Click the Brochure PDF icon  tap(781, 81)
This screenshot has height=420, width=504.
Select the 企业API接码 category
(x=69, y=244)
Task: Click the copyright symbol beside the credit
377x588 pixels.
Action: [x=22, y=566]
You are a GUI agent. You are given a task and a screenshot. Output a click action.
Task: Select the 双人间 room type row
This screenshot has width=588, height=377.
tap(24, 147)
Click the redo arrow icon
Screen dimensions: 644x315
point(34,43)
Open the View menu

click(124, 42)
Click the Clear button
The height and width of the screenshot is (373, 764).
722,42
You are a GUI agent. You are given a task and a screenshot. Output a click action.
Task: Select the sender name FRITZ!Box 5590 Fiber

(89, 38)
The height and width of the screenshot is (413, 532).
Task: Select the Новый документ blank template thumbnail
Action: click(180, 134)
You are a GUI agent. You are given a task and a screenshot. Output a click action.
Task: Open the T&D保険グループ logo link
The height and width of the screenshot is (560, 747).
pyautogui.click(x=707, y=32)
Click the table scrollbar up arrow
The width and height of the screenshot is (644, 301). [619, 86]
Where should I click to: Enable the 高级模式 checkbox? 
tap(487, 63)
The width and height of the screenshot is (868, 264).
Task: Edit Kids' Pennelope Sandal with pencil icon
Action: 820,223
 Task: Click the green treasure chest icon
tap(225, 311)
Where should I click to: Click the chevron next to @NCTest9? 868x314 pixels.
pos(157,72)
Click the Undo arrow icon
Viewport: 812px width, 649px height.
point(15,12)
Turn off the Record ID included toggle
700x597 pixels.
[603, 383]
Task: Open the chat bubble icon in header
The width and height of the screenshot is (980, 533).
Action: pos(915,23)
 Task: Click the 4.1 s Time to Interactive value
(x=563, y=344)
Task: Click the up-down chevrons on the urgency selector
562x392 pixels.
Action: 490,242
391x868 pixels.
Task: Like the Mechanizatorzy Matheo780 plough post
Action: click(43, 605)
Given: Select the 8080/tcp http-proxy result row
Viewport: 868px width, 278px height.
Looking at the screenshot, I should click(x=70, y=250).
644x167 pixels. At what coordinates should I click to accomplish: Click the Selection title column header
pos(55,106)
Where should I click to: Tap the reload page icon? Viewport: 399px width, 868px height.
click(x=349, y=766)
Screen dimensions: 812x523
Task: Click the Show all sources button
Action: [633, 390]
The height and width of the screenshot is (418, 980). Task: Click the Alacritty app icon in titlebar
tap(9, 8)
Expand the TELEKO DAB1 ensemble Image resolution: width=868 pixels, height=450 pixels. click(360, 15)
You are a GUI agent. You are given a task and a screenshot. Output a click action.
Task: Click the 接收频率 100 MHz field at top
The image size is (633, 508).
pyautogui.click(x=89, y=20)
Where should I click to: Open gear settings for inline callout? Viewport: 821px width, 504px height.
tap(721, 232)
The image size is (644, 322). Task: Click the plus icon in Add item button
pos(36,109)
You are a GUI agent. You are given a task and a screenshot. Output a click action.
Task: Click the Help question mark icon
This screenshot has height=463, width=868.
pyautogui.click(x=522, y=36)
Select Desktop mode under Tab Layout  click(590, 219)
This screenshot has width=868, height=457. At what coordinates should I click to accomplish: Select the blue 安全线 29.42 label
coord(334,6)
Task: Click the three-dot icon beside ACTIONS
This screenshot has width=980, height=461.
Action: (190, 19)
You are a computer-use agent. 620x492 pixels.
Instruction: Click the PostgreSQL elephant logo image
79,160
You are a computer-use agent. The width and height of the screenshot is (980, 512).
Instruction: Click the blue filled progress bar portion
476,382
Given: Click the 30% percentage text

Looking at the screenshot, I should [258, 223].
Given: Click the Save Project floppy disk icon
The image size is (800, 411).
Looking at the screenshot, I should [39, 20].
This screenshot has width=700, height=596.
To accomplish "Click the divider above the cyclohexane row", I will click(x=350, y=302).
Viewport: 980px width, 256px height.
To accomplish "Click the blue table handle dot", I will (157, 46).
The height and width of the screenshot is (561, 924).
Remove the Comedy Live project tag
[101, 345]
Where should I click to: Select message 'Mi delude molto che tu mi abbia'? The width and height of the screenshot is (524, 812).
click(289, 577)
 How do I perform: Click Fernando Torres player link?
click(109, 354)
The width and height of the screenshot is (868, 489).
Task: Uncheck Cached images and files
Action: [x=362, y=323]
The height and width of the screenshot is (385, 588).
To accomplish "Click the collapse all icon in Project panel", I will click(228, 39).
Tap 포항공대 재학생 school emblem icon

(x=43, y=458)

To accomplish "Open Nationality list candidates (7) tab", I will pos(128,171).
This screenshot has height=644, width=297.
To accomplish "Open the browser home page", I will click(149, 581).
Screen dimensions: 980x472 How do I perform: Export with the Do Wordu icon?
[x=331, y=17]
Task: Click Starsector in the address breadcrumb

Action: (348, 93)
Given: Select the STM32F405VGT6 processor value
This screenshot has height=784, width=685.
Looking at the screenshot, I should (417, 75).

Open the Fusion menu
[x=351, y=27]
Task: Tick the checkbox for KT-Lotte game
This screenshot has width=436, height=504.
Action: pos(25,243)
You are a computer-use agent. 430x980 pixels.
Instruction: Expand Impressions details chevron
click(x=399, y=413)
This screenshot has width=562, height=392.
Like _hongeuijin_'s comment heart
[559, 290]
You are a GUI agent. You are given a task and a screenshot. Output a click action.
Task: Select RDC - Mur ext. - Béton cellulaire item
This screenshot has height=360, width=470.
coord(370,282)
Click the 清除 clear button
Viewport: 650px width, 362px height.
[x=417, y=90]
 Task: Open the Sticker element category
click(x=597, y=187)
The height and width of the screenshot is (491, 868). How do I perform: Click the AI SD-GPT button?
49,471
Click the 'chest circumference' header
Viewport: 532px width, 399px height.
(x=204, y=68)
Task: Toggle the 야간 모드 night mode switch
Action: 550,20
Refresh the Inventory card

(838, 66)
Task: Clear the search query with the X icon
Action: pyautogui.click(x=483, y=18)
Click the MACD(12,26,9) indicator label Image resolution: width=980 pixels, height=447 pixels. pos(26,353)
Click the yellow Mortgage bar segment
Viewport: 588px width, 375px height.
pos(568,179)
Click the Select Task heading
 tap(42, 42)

++++++++

**EXERCISE**
Without altering a single word, copy the listing above.

**TASK SOLUTION**
Click the Brochure PDF icon  tap(781, 81)
This screenshot has height=420, width=504.
Select the 企业API接码 category
(x=69, y=244)
Task: Click the copyright symbol beside the credit
377x588 pixels.
Action: [x=22, y=566]
You are a GUI agent. You are given a task and a screenshot. Output a click action.
Task: Select the 双人间 room type row
This screenshot has width=588, height=377.
tap(24, 147)
Click the redo arrow icon
Screen dimensions: 644x315
point(34,43)
Open the View menu

click(124, 42)
Click the Clear button
The height and width of the screenshot is (373, 764).
722,42
You are a GUI agent. You are given a task and a screenshot. Output a click action.
Task: Select the sender name FRITZ!Box 5590 Fiber

(89, 38)
The height and width of the screenshot is (413, 532).
Task: Select the Новый документ blank template thumbnail
Action: click(180, 134)
You are a GUI agent. You are given a task and a screenshot. Output a click action.
Task: Open the T&D保険グループ logo link
The height and width of the screenshot is (560, 747).
pyautogui.click(x=707, y=32)
Click the table scrollbar up arrow
The width and height of the screenshot is (644, 301). [619, 86]
Where should I click to: Enable the 高级模式 checkbox? 
tap(487, 63)
The width and height of the screenshot is (868, 264).
Task: Edit Kids' Pennelope Sandal with pencil icon
Action: 820,223
 Task: Click the green treasure chest icon
tap(225, 311)
Where should I click to: Click the chevron next to @NCTest9? 868x314 pixels.
pos(157,72)
Click the Undo arrow icon
Viewport: 812px width, 649px height.
point(15,12)
Turn off the Record ID included toggle
700x597 pixels.
[603, 383]
Task: Open the chat bubble icon in header
The width and height of the screenshot is (980, 533).
Action: pos(915,23)
 Task: Click the 4.1 s Time to Interactive value
(x=563, y=344)
Task: Click the up-down chevrons on the urgency selector
562x392 pixels.
Action: 490,242
391x868 pixels.
Task: Like the Mechanizatorzy Matheo780 plough post
Action: click(43, 605)
Given: Select the 8080/tcp http-proxy result row
Viewport: 868px width, 278px height.
Looking at the screenshot, I should click(x=70, y=250).
644x167 pixels. At what coordinates should I click to accomplish: Click the Selection title column header
pos(55,106)
Where should I click to: Tap the reload page icon? Viewport: 399px width, 868px height.
click(x=349, y=766)
Screen dimensions: 812x523
Task: Click the Show all sources button
Action: [633, 390]
The height and width of the screenshot is (418, 980). Task: Click the Alacritty app icon in titlebar
tap(9, 8)
Expand the TELEKO DAB1 ensemble Image resolution: width=868 pixels, height=450 pixels. click(360, 15)
You are a GUI agent. You are given a task and a screenshot. Output a click action.
Task: Click the 接收频率 100 MHz field at top
The image size is (633, 508).
pyautogui.click(x=89, y=20)
Where should I click to: Open gear settings for inline callout? Viewport: 821px width, 504px height.
tap(721, 232)
The image size is (644, 322). Task: Click the plus icon in Add item button
pos(36,109)
You are a GUI agent. You are given a task and a screenshot. Output a click action.
Task: Click the Help question mark icon
This screenshot has height=463, width=868.
pyautogui.click(x=522, y=36)
Select Desktop mode under Tab Layout  click(590, 219)
This screenshot has width=868, height=457. At what coordinates should I click to accomplish: Select the blue 安全线 29.42 label
coord(334,6)
Task: Click the three-dot icon beside ACTIONS
This screenshot has width=980, height=461.
Action: (190, 19)
You are a computer-use agent. 620x492 pixels.
Instruction: Click the PostgreSQL elephant logo image
79,160
You are a computer-use agent. The width and height of the screenshot is (980, 512).
Instruction: Click the blue filled progress bar portion
476,382
Given: Click the 30% percentage text

Looking at the screenshot, I should [258, 223].
Given: Click the Save Project floppy disk icon
The image size is (800, 411).
Looking at the screenshot, I should [39, 20].
This screenshot has width=700, height=596.
To accomplish "Click the divider above the cyclohexane row", I will click(x=350, y=302).
Viewport: 980px width, 256px height.
To accomplish "Click the blue table handle dot", I will (157, 46).
The height and width of the screenshot is (561, 924).
Remove the Comedy Live project tag
[101, 345]
Where should I click to: Select message 'Mi delude molto che tu mi abbia'? The width and height of the screenshot is (524, 812).
click(289, 577)
 How do I perform: Click Fernando Torres player link?
click(109, 354)
The width and height of the screenshot is (868, 489).
Task: Uncheck Cached images and files
Action: [x=362, y=323]
The height and width of the screenshot is (385, 588).
To accomplish "Click the collapse all icon in Project panel", I will click(228, 39).
Tap 포항공대 재학생 school emblem icon

(x=43, y=458)

To accomplish "Open Nationality list candidates (7) tab", I will pos(128,171).
This screenshot has height=644, width=297.
To accomplish "Open the browser home page", I will click(149, 581).
Screen dimensions: 980x472 How do I perform: Export with the Do Wordu icon?
[x=331, y=17]
Task: Click Starsector in the address breadcrumb

Action: (348, 93)
Given: Select the STM32F405VGT6 processor value
This screenshot has height=784, width=685.
Looking at the screenshot, I should (417, 75).

Open the Fusion menu
[x=351, y=27]
Task: Tick the checkbox for KT-Lotte game
This screenshot has width=436, height=504.
Action: pos(25,243)
You are a computer-use agent. 430x980 pixels.
Instruction: Expand Impressions details chevron
click(x=399, y=413)
This screenshot has width=562, height=392.
Like _hongeuijin_'s comment heart
[559, 290]
You are a GUI agent. You are given a task and a screenshot. Output a click action.
Task: Select RDC - Mur ext. - Béton cellulaire item
This screenshot has height=360, width=470.
coord(370,282)
Click the 清除 clear button
Viewport: 650px width, 362px height.
[x=417, y=90]
 Task: Open the Sticker element category
click(x=597, y=187)
The height and width of the screenshot is (491, 868). How do I perform: Click the AI SD-GPT button?
49,471
Click the 'chest circumference' header
Viewport: 532px width, 399px height.
(x=204, y=68)
Task: Toggle the 야간 모드 night mode switch
Action: 550,20
Refresh the Inventory card

(838, 66)
Task: Clear the search query with the X icon
Action: pyautogui.click(x=483, y=18)
Click the MACD(12,26,9) indicator label Image resolution: width=980 pixels, height=447 pixels. pos(26,353)
Click the yellow Mortgage bar segment
Viewport: 588px width, 375px height.
pos(568,179)
Click the Select Task heading
 tap(42, 42)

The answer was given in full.